You know, we continue to respond to at least a perceived demand for the highest achievable level of blood safety, so I don't have an absolute answer except to say that it is not driven by an absolute number. In other words, there is no threshold for action that has ever been set or agreed upon. Dr.ÿOckenhouse, you seem to want to answer also.
DR. OCKENHOUSE: Well, yes. I happen to think that is the reason we have this problem. I mean, based on that philosophy you will exclude one case of -- if a solution was possible, let's say a technical solution of finding a parasite of blood in a transfused unit, we would exclude -- if there was one case that we would exclude we would institute that policy. I am not sure that is in good public health for the -- you know, a good public health practice, and I get back to I think there are two issues here, and I am not sure. One is safety, and I think the blood supply is quite safe for malaria risk, and I base that is if you didn't have that, you know, is this at a -- are individuals at risk for death? Perhaps, and why would they die? Probably in my opinion as a clinician probably poor medical care. They should have been diagnosed with malaria. This is a totally treatable illness. This is unlike some of the viruses.

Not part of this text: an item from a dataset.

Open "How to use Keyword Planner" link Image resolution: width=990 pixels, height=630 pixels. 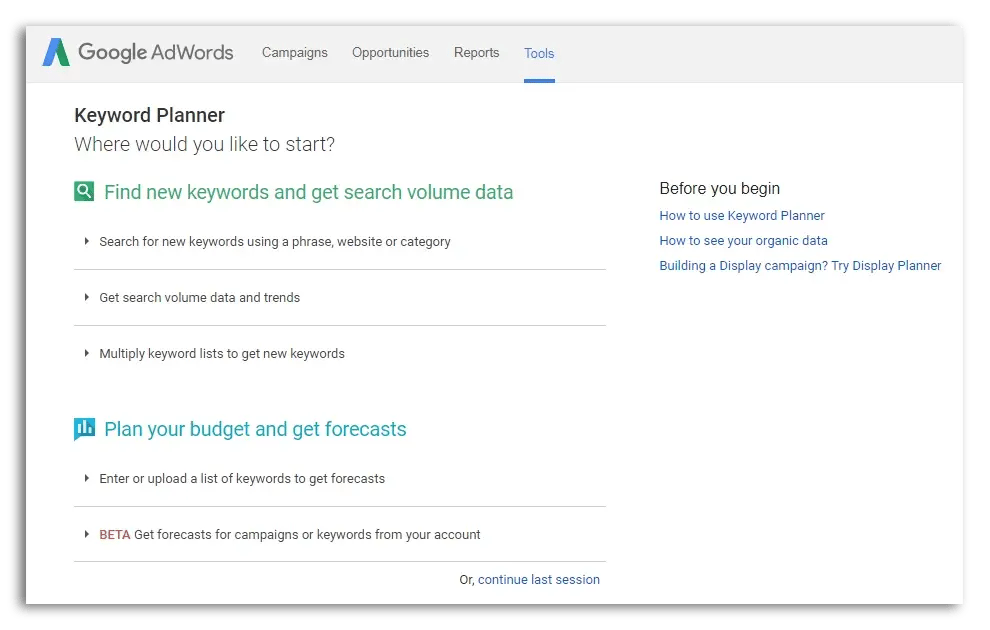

On the other hand there is another thing, is this deferral and if this keeps coming up permanently losing individuals permanently from the deferral pool, and this comes up because there must be some type of -- what is driving this? What is driving this, one, we are not having enough blood -- if we defer individuals permanently that suggests that we are -- let me back up here. I'm sorry.

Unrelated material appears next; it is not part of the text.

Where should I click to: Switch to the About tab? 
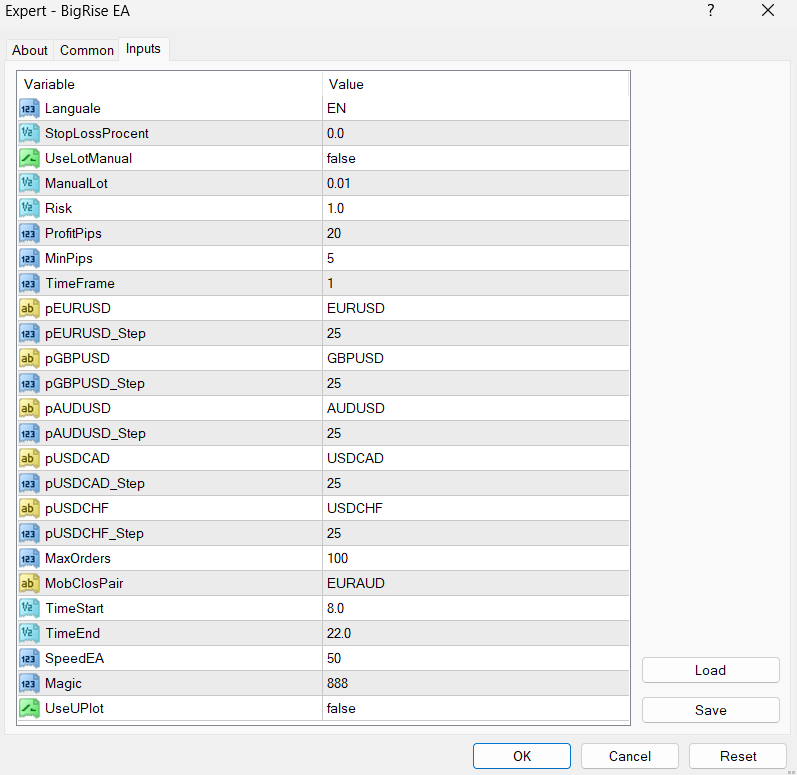pyautogui.click(x=30, y=50)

It seems to me that the impetus to retain blood donors is because we want to use those individuals for additional blood donations. So that is what drives a lot of this policy. I think that if we -- you can retain individuals by changing the policy. You know, who are at risk for transmitting malaria? It is for every donated blood in this country, it is -- for instance, if I was -- I am non-immune malaria. I go in to give a unit of blood. They will ask me have I traveled somewhere, and I say, yes, I have traveled to Africa last month; and they will say, "You are now deferred for one year." What is the evidence that that is good policy? I think there is very little scientific evidence that that is good policy. Perhaps it is very good that I was deferred for one month, because the chances of me if I was exposed to malaria coming down with malaria are very high in the first month, but not in the sixth or seventh month. So instead of losing me permanently for deferring me for a year, you may only need to defer individuals for a shortened period of time.

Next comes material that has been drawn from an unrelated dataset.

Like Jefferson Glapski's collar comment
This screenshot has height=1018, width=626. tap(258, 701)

You could retain a lot of those individuals and keep the cost down without having to screen a lot of units of blood for malaria. On the other hand, if you think that the safety of the blood is not to the best that we can achieve, then you would argue that we need to sample all blood for antibodies of nucleic acid of the presence of parasites. It is this type of dichotomy, what is driving this issue. Is it the safety or is it deferral policy?
DR. KUMAR: Maybe I would like to one thing here. I think we have already --- deferral policy has been. If you go back --- numbers are not like not to be completely cited, but some of the data that is available there for --- days. The cases in transfusion-transmitted malaria used to be as high as 60 or so in each year, and those were days when there was much less travel to malaria endemic areas and much less immigration from endemic countries. We have to bear that in mind.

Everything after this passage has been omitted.